I thought that i had a nissan altima GLE, first of all because i dont have the owners manual and i cant tell which one it is. now i asked around and people were saying that if the altima has the spoiler on the back with the brake light, its a GLE. also because i have the indiglo gauges with all leather interior, no wood detail like the infiniti's. i bought this car about a year about and the guy told me it was the special edition, my question is, how can i find out for sure what it is? doesnt the GLE come with all leather and indiglo lights? oh and these arent the gauges that turn from white to black, just straight white all the time. i also saw a GXE with a fin with the brake light.

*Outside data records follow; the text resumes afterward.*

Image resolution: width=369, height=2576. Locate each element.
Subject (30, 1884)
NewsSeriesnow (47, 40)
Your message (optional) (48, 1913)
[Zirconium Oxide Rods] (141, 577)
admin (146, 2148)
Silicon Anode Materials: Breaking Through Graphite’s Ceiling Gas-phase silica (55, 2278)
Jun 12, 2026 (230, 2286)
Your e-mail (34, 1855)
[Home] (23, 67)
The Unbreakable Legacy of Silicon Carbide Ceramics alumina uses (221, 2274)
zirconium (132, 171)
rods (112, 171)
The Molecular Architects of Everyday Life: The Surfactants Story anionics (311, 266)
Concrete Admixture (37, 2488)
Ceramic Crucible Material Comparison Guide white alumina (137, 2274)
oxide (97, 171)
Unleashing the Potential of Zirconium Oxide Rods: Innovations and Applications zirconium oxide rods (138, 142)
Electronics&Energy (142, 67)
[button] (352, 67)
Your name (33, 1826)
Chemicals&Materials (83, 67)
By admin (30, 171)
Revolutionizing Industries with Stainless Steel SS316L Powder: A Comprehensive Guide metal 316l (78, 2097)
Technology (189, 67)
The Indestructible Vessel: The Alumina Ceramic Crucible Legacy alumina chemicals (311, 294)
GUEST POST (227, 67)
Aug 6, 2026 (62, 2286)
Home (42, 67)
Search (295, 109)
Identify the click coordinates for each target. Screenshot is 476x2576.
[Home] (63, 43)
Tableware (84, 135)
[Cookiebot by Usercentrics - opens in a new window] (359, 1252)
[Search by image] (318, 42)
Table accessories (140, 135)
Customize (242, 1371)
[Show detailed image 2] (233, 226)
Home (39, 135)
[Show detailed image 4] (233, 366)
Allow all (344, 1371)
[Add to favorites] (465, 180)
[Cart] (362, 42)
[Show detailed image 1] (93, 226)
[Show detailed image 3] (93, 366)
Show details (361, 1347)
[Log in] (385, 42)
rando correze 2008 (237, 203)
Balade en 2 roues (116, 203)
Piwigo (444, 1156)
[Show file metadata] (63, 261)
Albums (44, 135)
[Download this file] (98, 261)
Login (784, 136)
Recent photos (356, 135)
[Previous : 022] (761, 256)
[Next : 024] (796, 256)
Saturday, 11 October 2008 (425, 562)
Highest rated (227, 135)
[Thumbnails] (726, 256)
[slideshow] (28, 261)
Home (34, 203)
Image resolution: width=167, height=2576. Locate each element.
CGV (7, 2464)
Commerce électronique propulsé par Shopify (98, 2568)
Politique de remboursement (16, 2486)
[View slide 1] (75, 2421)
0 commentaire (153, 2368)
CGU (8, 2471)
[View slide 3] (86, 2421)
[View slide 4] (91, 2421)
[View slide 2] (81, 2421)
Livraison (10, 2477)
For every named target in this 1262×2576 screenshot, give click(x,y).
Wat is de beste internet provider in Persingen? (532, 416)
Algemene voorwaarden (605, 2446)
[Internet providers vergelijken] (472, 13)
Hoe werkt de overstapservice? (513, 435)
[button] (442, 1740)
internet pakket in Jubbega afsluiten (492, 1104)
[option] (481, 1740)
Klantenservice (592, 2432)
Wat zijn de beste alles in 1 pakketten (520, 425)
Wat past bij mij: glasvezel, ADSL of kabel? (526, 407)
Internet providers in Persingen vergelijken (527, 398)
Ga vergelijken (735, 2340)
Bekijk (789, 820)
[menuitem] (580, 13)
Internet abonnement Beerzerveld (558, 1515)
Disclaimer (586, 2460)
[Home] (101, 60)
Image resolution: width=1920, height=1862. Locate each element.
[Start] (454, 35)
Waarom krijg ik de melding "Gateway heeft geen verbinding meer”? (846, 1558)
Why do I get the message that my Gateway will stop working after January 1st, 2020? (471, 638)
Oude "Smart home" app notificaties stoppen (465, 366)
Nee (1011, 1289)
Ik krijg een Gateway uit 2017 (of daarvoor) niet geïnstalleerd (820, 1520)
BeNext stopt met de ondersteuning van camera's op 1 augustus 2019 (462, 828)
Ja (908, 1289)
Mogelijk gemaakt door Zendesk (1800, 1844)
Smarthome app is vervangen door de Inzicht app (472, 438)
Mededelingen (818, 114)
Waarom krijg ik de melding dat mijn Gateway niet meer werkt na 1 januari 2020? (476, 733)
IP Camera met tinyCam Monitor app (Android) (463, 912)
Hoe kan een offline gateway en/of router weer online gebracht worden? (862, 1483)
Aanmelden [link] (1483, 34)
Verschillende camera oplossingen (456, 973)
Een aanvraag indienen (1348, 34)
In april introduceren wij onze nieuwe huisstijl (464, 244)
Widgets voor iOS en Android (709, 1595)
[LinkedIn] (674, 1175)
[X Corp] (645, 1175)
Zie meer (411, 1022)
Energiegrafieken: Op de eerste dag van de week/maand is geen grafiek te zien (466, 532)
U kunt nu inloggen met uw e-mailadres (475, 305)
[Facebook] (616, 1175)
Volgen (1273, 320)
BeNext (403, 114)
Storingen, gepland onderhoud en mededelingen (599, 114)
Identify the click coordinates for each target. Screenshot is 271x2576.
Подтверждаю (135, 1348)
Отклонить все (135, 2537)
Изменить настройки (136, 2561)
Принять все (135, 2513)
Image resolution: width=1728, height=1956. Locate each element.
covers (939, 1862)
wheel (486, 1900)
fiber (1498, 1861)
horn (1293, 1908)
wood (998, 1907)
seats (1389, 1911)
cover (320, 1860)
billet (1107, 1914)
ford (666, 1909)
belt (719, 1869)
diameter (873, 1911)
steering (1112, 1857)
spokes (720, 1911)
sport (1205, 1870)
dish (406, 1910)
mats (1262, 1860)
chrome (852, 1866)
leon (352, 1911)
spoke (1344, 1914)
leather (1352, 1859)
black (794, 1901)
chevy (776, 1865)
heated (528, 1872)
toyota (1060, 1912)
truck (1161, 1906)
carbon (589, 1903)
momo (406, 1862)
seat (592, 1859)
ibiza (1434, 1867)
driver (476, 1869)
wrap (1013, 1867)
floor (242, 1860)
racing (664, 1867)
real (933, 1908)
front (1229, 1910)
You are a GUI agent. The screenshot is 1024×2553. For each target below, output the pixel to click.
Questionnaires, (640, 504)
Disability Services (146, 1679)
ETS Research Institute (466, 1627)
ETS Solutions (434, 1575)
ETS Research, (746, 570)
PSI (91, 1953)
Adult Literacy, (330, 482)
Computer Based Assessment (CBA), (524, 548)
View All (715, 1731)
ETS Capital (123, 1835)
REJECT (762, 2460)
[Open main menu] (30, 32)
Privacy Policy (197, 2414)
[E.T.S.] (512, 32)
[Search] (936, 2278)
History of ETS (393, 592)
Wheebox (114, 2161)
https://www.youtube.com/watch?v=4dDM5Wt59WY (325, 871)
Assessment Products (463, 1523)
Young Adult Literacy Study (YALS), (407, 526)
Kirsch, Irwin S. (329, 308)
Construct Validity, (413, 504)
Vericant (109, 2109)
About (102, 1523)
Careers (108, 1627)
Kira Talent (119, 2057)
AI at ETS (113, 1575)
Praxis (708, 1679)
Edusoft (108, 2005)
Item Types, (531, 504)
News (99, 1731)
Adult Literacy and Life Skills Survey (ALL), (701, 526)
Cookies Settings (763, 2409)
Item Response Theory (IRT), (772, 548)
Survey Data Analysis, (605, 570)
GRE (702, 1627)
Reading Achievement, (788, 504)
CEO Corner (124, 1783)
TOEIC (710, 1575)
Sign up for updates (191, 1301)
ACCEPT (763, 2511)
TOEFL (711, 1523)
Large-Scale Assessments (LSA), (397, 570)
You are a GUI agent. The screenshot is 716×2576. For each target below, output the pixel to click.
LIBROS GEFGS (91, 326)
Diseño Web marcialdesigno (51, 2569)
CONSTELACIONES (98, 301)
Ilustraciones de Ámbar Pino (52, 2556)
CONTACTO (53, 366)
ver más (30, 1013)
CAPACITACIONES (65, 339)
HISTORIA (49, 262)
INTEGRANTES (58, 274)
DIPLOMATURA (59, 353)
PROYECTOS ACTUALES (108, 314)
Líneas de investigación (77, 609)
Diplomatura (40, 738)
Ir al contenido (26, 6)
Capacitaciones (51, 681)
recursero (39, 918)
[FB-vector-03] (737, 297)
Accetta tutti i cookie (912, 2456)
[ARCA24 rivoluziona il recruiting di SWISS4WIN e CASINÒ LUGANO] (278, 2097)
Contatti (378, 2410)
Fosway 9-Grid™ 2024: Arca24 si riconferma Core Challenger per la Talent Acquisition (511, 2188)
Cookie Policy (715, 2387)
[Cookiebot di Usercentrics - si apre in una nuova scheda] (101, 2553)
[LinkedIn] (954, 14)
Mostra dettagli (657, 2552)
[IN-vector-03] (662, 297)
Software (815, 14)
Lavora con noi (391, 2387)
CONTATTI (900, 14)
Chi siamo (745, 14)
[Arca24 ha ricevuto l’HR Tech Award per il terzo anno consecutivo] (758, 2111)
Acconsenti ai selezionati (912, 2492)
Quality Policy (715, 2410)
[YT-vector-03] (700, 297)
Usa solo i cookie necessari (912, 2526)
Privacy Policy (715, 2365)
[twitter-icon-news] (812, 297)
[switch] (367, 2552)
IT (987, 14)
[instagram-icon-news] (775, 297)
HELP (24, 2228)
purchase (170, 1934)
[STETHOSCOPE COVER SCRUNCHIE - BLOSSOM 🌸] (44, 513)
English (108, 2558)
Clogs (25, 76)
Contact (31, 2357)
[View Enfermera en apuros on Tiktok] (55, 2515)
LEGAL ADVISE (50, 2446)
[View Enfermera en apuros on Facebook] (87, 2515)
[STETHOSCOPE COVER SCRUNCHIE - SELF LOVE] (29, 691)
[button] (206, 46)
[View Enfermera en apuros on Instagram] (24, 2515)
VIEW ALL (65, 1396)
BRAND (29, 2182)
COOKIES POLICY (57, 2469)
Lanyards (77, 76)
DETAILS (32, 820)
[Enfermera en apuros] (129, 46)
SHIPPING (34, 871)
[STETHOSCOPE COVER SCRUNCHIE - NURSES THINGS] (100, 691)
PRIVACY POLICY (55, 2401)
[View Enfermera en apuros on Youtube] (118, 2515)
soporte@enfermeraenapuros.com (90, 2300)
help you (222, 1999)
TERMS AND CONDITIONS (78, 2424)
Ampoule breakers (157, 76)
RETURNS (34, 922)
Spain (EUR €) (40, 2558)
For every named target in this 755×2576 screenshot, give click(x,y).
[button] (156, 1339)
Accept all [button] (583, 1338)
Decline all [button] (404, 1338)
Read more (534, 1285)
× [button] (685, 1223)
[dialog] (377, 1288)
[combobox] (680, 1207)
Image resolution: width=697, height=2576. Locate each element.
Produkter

i really hope i dont sound like an idiot, i know about my car, just this is buggin me.


----------



## Darktide (Jul 29, 2004)

Alright
Are you sure your guages aren't Silver? If they are, they are called Platinum Gauges. I have the same in my Altima. I've seen plenty of SE's with leather though normally GLE's had them from factory the most. Most GLE's I've seen DO NOT have the spoiler on the trunk. That is normally reserved for the SE only. But you can put it on any of them as they are all set up for it. Even the GXE. If you took the VIN off the car I'm sure someone could run the numbers, unfortunately I don't know what site or process they use *(maybe do a search on it). good luck with it.

Darktide

PS - the dumbest question is the one not asked..... or the one that was answered by what the teacher just said 2 seconds before


----------



## stevew84 (May 8, 2006)

yes thats a good idea, on an unreleated topic... i've been trying to revamp my alty from inside out. i already got a price for stillen headers, tokico struts, eibach coil overs, powerslot rotors and hawk pads. i cant find an exhaust systems though. i've looked ay aem and injen, i need help.


----------



## Gino45 (Oct 18, 2005)

I've got a 98 SE and it has leather, spoiler with LED lights, white guages that go black at night, and sunroof. I would think that all these options could have been bought on a GLE. Someone once mentioned that the susupension is different on the SE than the GLE. It's a more sport tune susupension. I am not sure if that simply means that it has sway bars or stiffer shocks. Like Darktide mentioned, the easiest way to find out is to look at your VIN and ask a dealer to look it up.


----------



## avs0730 (May 12, 2006)

i bought my gle new backin 99. here is the differnce between the gxe, gle, and the se 
the gxe came with hudcaps, cloth seats, and non power seats.
the gle came with leater seats, power driver seat, and rims.
the se came with fog lights, rims, spoiler, white face gauges, sunroof, now i don't know if the leather and power drivers side seat where a option or not. 
about the suspenion i don't know if the se and gle are any different i would think so but again i don't know. if so i want se suspenion on my gle.


----------



## stevew84 (May 8, 2006)

cool thanks alot man. i have the limited SE. it has all the extras you listed, and it does have power drive seat and its all leather, thats where the limited edition came in. know a good exhaust for it?


----------



## avs0730 (May 12, 2006)

greddy is very quiet i had it on my honda's i like them also hks makes one.


----------